• _Problem statement_: Can you arrange every line of the data below as a JSON list of strings, with one string per line, blank lines skipped and the pictures left out?

Collected data
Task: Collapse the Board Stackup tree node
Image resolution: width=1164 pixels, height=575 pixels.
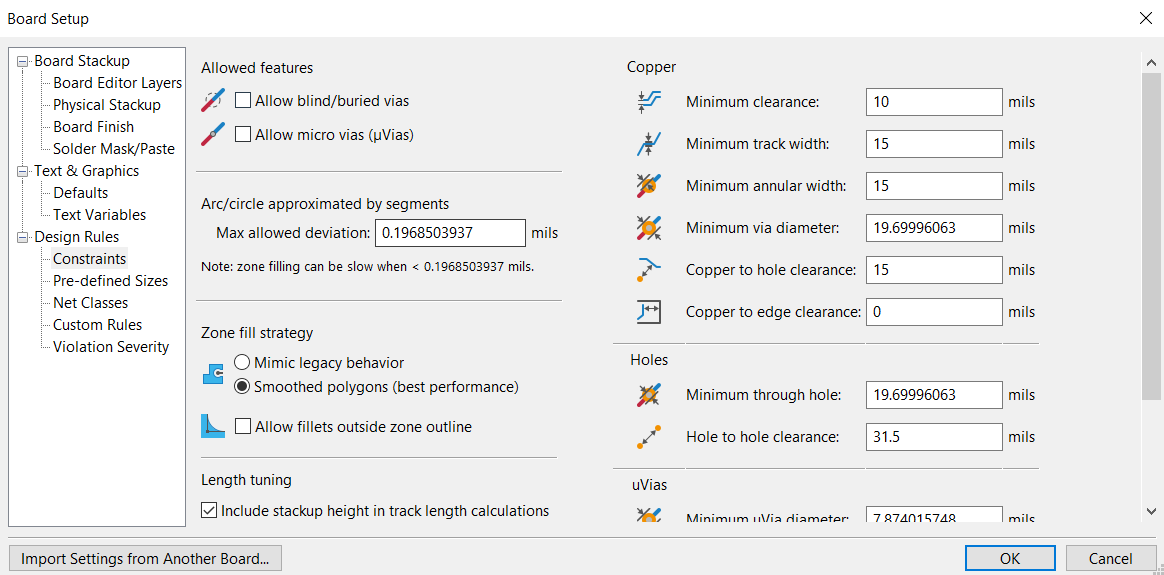Action: [23, 61]
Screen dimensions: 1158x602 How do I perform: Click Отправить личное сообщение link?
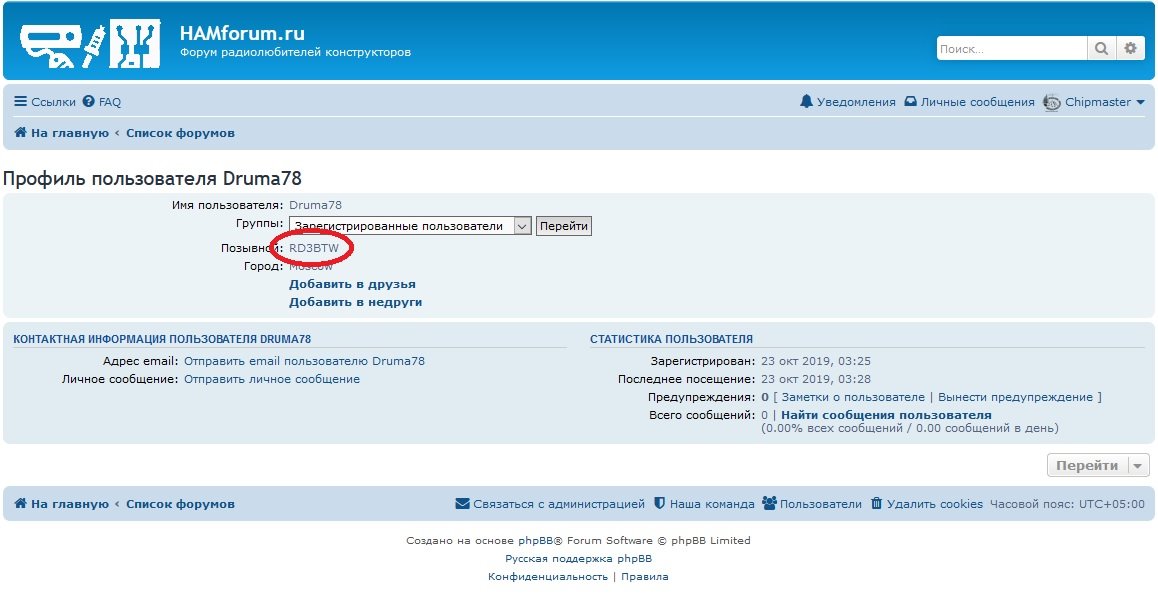pos(272,379)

• _Output of the exercise_:
[
  "Task: Collapse the Board Stackup tree node",
  "Image resolution: width=1164 pixels, height=575 pixels.",
  "Action: [23, 61]",
  "Screen dimensions: 1158x602 How do I perform: Click Отправить личное сообщение link?",
  "pos(272,379)"
]